■ Assigned task ■
Copy every line of the entries that includes the word "adjust".

Stored data:
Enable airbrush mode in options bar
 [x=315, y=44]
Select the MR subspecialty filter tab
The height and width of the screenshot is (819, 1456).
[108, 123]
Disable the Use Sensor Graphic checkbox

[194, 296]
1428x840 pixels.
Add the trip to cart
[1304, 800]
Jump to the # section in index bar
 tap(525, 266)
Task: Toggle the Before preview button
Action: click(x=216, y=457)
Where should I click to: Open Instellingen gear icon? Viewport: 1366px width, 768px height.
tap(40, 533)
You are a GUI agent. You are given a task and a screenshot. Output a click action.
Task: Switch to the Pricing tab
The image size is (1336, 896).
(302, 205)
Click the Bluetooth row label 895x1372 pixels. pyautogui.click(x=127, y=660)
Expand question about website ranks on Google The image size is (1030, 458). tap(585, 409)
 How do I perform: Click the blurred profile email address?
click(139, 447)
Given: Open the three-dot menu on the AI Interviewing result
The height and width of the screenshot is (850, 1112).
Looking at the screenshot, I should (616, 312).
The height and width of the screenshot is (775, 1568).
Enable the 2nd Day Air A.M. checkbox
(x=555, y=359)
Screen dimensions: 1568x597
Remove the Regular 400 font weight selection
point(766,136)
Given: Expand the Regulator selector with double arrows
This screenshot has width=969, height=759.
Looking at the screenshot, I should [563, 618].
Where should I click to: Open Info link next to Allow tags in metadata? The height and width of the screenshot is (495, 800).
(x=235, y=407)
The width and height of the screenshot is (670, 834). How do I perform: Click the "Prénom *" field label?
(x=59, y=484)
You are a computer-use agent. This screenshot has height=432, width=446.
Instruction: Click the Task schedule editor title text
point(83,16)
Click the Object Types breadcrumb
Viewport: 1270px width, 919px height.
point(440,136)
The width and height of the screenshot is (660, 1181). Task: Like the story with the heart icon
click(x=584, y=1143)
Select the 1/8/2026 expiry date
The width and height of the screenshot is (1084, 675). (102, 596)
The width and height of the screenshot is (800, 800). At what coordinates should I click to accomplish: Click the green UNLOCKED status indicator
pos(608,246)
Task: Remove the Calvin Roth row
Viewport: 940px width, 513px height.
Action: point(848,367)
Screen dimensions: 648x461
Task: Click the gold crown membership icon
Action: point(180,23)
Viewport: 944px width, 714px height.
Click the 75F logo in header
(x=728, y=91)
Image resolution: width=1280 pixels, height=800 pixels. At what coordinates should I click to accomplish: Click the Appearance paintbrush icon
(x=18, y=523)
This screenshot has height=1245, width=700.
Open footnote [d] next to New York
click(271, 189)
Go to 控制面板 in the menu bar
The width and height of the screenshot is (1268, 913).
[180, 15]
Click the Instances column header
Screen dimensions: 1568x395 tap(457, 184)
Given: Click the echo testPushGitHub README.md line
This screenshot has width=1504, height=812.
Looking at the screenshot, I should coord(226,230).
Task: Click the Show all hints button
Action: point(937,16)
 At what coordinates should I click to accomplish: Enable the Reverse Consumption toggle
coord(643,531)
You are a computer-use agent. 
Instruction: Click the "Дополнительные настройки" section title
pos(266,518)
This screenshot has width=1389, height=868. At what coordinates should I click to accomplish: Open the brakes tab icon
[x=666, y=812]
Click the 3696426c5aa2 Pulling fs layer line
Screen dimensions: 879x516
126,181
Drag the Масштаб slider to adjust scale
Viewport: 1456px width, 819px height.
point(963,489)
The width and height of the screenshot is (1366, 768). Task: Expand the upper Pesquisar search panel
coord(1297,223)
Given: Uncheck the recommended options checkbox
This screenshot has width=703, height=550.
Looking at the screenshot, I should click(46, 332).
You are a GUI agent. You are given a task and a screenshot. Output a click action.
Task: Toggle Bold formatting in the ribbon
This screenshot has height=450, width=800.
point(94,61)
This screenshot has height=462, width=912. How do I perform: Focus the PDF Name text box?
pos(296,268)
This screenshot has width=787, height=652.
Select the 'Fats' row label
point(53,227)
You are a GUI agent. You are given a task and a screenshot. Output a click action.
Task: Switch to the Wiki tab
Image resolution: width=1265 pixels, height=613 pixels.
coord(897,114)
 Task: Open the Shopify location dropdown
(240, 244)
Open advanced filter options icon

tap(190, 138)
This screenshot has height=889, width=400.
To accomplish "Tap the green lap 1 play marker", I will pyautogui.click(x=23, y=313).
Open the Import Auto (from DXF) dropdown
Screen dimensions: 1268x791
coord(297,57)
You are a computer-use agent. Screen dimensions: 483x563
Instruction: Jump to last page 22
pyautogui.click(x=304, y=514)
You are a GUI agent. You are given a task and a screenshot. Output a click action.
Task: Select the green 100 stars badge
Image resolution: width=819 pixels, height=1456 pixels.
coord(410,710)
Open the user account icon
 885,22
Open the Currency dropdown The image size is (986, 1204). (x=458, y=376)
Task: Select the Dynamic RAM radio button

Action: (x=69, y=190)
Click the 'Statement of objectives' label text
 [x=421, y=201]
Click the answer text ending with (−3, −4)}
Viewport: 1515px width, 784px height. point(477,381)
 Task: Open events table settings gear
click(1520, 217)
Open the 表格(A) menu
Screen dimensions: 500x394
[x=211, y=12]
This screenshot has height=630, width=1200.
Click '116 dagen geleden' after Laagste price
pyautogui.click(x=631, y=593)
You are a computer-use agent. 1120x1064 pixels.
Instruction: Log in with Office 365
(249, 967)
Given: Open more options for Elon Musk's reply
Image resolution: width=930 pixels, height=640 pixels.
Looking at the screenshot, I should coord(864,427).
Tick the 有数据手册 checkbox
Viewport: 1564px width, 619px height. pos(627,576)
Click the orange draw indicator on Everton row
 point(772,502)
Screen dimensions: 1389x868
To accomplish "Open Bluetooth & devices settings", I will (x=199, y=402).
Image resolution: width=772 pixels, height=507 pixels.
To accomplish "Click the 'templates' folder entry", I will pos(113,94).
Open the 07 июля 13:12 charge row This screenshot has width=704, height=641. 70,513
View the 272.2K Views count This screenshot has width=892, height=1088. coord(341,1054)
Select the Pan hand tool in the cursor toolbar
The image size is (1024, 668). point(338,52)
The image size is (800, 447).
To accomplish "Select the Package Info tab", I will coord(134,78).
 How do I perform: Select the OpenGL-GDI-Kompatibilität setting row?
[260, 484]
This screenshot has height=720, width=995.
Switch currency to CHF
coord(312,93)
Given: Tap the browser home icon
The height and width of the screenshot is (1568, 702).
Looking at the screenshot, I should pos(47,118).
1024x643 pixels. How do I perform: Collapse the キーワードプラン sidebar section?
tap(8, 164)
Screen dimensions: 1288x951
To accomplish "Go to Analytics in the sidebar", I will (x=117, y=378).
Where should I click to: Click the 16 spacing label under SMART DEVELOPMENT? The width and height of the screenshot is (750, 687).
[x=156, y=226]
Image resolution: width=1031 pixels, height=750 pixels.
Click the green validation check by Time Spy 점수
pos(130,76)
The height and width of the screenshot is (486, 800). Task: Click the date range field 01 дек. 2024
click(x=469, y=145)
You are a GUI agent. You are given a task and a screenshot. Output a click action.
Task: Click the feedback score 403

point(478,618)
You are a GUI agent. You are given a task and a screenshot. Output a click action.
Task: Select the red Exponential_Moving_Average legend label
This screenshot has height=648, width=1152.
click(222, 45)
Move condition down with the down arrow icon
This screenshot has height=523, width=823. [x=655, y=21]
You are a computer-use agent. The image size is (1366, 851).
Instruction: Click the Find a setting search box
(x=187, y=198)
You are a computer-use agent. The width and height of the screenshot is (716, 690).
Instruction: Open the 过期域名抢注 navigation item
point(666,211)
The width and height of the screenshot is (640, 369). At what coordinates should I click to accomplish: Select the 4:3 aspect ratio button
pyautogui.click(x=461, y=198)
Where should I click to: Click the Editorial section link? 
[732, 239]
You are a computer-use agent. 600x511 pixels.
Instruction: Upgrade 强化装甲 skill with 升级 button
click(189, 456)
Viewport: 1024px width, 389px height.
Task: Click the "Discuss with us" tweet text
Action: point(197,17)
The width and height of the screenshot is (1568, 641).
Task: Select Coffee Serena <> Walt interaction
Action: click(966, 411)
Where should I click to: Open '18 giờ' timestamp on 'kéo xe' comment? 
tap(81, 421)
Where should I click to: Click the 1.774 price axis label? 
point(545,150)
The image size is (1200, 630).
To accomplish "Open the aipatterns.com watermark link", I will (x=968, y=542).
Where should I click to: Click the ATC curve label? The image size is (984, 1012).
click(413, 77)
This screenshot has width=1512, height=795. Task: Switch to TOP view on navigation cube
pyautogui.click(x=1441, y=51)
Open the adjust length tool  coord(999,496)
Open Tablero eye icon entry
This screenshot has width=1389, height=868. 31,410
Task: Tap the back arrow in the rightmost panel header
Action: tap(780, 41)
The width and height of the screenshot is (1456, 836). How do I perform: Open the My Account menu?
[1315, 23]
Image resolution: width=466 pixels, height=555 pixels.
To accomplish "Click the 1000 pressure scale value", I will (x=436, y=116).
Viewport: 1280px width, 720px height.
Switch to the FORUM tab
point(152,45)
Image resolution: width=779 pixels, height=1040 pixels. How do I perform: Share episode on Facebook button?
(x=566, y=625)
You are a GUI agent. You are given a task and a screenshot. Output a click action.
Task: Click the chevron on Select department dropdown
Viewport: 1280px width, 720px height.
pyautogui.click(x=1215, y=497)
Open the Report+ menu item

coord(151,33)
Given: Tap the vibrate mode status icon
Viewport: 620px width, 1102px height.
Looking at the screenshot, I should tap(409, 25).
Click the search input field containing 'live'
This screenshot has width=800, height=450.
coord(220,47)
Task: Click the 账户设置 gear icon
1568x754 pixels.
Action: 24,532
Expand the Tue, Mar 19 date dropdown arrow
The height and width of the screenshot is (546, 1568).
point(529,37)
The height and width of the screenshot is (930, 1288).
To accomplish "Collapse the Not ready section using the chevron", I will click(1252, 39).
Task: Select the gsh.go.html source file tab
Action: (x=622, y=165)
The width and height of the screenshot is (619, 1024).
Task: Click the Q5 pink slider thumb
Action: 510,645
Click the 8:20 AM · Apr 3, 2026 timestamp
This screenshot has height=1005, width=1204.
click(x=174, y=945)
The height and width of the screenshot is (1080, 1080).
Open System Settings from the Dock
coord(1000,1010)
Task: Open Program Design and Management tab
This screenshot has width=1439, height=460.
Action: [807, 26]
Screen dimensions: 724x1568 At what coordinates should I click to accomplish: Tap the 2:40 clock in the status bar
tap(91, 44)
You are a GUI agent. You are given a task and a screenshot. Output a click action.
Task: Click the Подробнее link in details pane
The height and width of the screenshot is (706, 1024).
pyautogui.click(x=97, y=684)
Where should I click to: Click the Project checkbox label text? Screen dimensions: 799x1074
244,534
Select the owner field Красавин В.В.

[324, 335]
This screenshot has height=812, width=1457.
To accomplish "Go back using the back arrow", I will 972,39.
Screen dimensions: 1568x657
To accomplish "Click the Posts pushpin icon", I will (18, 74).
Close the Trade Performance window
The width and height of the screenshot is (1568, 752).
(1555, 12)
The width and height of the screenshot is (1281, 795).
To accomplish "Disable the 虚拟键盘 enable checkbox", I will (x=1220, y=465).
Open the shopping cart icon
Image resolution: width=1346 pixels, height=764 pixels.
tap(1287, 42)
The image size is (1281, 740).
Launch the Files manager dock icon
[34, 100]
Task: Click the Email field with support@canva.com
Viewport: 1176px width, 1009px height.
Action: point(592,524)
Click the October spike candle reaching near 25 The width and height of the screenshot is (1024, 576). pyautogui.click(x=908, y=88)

■ Reply to the task ■
Drag the Масштаб slider to adjust scale
Open the adjust length tool  coord(999,496)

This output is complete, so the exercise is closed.